Actually, the true explanation is really complicated (if you're ready for that, then go on and start reading the Vapnik books ). Intuitively, the key issue of statistical forecasting is not to build a model that accurately fit your past data, but to build a model that accurately fits the data that you don't have (i.e. future values). This definition is tricky because how could know that your model is good if the quality criterion is precisely based on the data that does not exists yet.
In the toy maths situation, since you already know the mathematical function, you expect the forecasting algorithm to be able to guess this function too. Yet, it is not mathematically possible because there are an infinite number of mathematical functions that could have produced the very same time-series values. Additionally, have you ever encountered any real-world situation with perfectly clean and de-noised time-series? We don't. Then, if you assume also that noise exists, then there is no reason to even assume that a simple function exists to explain the observed data.
As a conclusion, Lokad does not assume that any toy maths expressions even exists to explain the observed business data, because empirical evaluations indicate that such kind of assumption is totally wrong. As a consequence, Lokad fails on toy math expressions. Yet, this is the price to pay to perform accurate forecasts on real-world business time-series.
Notes about concurrent time-series (i.e. multi-parameters)
An interesting question has been raised on the ADempiere wiki page about Lokad: does Lokad support multi-parameters time-series? Well, the answer is somehow.
In order to answer the question, we need first to clarify the situation. Intuitively a multi-parameters serie can be represented as a list of values [A(t), B(t) .... Z(t)]; the variables A, B ... Z being dependent of the time value t but also dependent of the other variables. Thus, we can have, for example, a relationship such as A(t)=B(t)+C(t). This kind of situation is usually called a concurrent time-series model with implicit or explicit relationships between the variables.

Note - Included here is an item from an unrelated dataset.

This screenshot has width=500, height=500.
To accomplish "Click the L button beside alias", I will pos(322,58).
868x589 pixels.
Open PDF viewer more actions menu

Implicit concurrent time-series
Intuitively, the notion of variable relationship is important because if two variables are correlated then the information of the first variable can be exploited to improve the forecast of the second variable. This insight is basically the heart of the Lokad technology. Yet, it must be noted that the Lokad user interfaces do not provide any way to "tell the system" that two particular time-series are correlated. For example, even if you know that A(t)=B(t)+C(t) in your data, you can't tell Lokad that such relationship is true.

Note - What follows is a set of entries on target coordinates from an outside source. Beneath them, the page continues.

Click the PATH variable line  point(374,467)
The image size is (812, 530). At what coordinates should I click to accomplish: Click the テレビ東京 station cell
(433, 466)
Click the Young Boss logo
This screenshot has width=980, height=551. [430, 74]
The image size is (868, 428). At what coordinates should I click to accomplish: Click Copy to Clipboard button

Instead, Lokad automatically attempts to detect implicit relationships between time-series. Thus, as soon as you enter several time-series in your account, Lokad attempts to exploit the possible correlations between your time-series to increase the overall forecasting accuracy. You do not need to do anything in particular, this is the default behavior of our forecasting systems.
In the future, Lokad might provide some ways for the user to explicit the relationships between their time-series because the user might have some expert knowledge that could be used to improve the forecast accuracy as well. But at this time, there is no such feature provided by Lokad.

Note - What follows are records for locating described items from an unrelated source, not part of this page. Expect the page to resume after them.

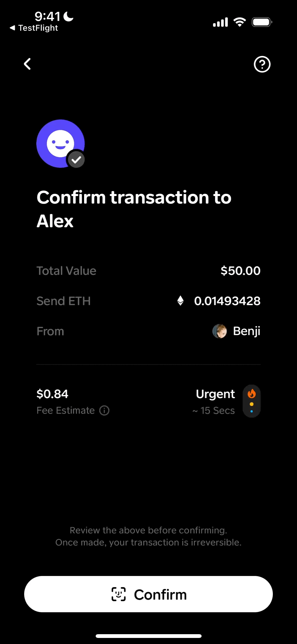Tap Benji's profile photo

219,331
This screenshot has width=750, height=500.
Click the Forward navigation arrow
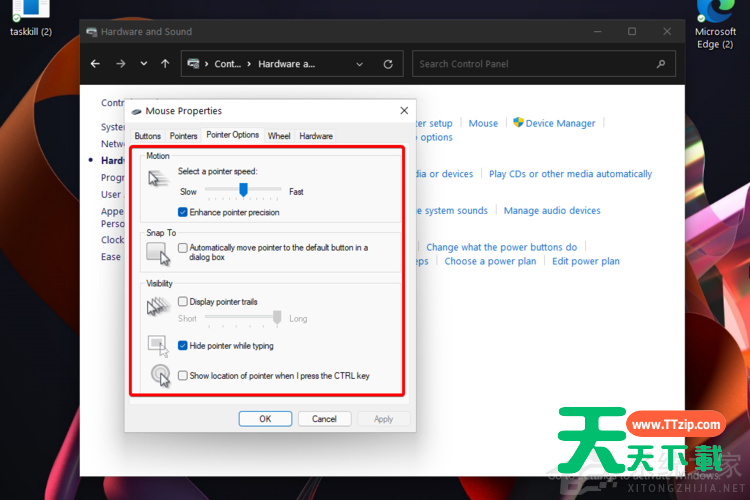tap(120, 64)
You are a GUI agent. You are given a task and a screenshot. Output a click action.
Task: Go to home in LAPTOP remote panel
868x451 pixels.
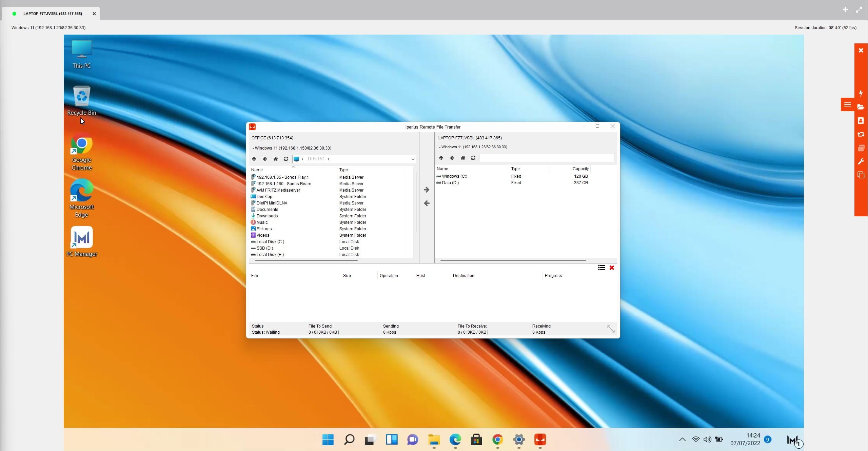point(462,158)
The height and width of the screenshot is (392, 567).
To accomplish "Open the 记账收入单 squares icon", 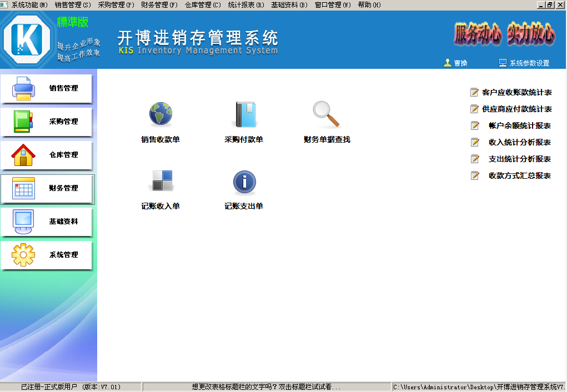I will 162,180.
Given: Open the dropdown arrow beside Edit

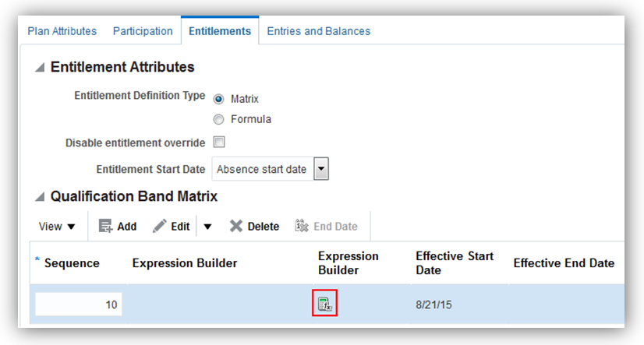Looking at the screenshot, I should 207,227.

The usage of correlated data
Let's say that you have two time-series
- S = the count of ice-creams sold on a daily basis.
- T = the local daily average temperature around your ice-cream retail point.
This kind of situation is precisely the reason why Lokad is charging by the forecasting task instead charging by the time-serie. Indeed, we do not want to overcharge our customers for simply adding the data that is required to improve the forecast accuracy of the time-series that really matter to them.